Gallery 11/07/95
- Established: 12 July 2012
- Location: Sarajevo, Bosnia and Herzegovina
- Type: Art gallery
- Collection size: 10,000
- Director: Tarik Samarah
- Curator: Anela Hakalović
- Website: galerija110795.ba

= Gallery 11/07/95 =

The Gallery 11/07/95 is a memorial art gallery located in Sarajevo, Bosnia and Herzegovina. It is a public institution dedicated to preserving the memory of the Srebrenica genocide. It was established on 12 July 2012 by a team headed by Bosnian photographer Tarik Samarah in cooperation with the governments of the Sarajevo Canton and the Republic of Turkey. The gallery is housed in an Austro-Hungarian building overlooking the Sacred Heart Cathedral.

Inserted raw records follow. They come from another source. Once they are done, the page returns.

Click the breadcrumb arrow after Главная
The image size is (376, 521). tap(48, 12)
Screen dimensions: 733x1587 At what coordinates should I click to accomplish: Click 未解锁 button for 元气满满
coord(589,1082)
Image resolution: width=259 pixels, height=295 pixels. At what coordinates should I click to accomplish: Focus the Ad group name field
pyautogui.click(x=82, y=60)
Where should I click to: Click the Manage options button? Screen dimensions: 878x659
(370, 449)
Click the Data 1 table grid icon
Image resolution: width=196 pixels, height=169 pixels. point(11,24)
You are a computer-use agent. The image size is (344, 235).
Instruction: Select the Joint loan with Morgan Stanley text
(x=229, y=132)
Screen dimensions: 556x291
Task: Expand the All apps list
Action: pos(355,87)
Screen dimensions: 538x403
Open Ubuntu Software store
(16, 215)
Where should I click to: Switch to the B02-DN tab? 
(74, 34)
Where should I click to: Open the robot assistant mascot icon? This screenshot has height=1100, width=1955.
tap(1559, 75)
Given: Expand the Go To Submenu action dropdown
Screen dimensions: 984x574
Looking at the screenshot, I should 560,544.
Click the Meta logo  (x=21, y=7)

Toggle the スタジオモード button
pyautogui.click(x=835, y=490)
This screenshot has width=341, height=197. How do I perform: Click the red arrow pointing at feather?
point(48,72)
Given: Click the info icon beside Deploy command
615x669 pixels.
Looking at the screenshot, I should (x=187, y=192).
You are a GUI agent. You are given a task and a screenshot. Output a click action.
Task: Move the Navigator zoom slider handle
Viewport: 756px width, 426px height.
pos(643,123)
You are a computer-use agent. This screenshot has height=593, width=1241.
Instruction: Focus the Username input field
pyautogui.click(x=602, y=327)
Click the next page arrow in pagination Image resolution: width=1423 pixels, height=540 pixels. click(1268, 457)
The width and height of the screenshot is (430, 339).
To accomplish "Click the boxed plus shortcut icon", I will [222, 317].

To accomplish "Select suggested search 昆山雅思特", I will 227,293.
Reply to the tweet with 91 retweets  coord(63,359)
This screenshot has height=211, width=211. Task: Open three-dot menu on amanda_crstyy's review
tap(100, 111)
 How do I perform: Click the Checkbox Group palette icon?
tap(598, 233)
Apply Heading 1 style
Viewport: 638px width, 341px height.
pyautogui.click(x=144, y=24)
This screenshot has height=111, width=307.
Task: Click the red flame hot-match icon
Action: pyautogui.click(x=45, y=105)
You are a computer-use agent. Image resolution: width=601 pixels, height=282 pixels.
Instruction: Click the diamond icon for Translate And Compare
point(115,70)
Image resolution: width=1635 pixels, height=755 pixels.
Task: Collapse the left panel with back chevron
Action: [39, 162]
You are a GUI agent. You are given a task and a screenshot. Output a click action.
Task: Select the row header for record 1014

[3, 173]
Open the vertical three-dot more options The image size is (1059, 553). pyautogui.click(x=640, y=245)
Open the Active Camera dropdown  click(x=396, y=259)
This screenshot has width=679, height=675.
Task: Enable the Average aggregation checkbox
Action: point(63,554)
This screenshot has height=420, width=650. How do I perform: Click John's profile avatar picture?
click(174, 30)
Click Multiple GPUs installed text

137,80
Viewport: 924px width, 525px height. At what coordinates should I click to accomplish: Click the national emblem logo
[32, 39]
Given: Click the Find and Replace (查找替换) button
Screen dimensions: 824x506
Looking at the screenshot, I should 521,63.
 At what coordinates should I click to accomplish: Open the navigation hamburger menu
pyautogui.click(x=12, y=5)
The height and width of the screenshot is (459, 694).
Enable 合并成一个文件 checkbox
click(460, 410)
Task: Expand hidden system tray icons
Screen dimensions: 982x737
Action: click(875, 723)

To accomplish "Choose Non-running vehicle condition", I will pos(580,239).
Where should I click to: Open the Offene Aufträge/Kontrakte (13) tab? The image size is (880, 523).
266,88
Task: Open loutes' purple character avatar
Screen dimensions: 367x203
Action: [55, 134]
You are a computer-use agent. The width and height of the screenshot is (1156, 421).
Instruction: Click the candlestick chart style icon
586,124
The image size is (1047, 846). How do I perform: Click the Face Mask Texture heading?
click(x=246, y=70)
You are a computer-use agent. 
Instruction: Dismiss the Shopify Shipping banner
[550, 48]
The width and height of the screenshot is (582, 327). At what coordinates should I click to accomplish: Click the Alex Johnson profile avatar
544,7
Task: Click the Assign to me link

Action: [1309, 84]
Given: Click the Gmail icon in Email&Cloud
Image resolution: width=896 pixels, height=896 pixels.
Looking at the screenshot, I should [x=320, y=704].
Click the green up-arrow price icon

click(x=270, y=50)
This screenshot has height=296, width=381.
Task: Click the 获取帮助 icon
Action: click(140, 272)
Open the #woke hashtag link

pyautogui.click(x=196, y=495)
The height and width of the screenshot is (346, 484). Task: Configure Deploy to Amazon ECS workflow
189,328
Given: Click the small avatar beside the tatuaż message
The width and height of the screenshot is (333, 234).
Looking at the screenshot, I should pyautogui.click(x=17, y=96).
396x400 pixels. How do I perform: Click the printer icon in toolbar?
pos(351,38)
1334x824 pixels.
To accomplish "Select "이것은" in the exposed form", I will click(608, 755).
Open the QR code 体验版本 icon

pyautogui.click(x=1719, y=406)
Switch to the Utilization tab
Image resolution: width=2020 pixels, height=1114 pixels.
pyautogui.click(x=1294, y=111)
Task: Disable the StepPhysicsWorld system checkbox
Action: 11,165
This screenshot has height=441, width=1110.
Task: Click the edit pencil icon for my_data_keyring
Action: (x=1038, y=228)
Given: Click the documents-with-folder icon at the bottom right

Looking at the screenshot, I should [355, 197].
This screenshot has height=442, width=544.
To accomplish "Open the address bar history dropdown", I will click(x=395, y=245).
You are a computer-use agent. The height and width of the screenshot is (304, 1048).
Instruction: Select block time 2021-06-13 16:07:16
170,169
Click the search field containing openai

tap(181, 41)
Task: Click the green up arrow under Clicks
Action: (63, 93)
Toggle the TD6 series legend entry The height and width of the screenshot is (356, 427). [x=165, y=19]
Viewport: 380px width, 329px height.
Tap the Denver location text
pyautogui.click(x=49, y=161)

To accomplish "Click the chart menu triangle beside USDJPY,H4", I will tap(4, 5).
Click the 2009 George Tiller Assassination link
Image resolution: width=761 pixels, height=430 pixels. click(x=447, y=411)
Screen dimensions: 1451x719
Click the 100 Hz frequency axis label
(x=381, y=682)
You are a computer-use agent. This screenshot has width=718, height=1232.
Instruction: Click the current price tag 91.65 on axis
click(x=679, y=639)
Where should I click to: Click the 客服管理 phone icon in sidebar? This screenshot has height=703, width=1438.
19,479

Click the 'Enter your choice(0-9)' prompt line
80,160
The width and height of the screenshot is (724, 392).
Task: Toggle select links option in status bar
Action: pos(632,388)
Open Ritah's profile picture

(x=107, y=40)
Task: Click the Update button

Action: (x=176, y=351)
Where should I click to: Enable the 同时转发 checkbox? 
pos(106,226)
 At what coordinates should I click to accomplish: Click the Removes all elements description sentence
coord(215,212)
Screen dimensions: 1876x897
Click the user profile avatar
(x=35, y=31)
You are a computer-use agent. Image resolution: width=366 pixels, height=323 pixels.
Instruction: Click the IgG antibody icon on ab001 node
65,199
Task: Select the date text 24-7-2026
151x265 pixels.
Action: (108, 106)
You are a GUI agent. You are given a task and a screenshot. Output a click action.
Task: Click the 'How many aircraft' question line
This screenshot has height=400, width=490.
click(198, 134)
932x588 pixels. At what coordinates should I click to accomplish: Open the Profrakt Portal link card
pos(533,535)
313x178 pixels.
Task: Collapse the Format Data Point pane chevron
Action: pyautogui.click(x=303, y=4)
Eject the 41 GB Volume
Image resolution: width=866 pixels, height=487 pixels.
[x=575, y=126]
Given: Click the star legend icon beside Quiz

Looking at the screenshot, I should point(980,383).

The gallery's showpiece is a permanent exhibition that provides documentary and archive material from the town of Srebrenica before, during and after the genocide. Through a wide range of multimedia content that includes photographic images, maps, audio and video material, the gallery offers documentary and artistic interpretations of the events that took place in the town during the month of July 1995. It was a finalist for the European Museum of the Year Award in both 2016 and 2017.

As stated by the gallery's management, its aim is "to be a strong and decisive voice against all forms of violence in the world. Srebrenica is a symbol – not only of the war in Bosnia and Herzegovina, but also of the suffering of innocent people and the indifference of others." The concept of the project is "a museum-gallery hybrid", that blends artistic and documentary forms by using various audio-visual mediums.

Apart from its permanent exhibition, the gallery also organizes numerous short-term exhibitions and has hosted works by various international artists, photographers and photojournalists such as Narciso Contreras, Ron Haviv, Luc Delahaye, Manuel Rivera-Ortiz, Michelangelo Pistoletto and others.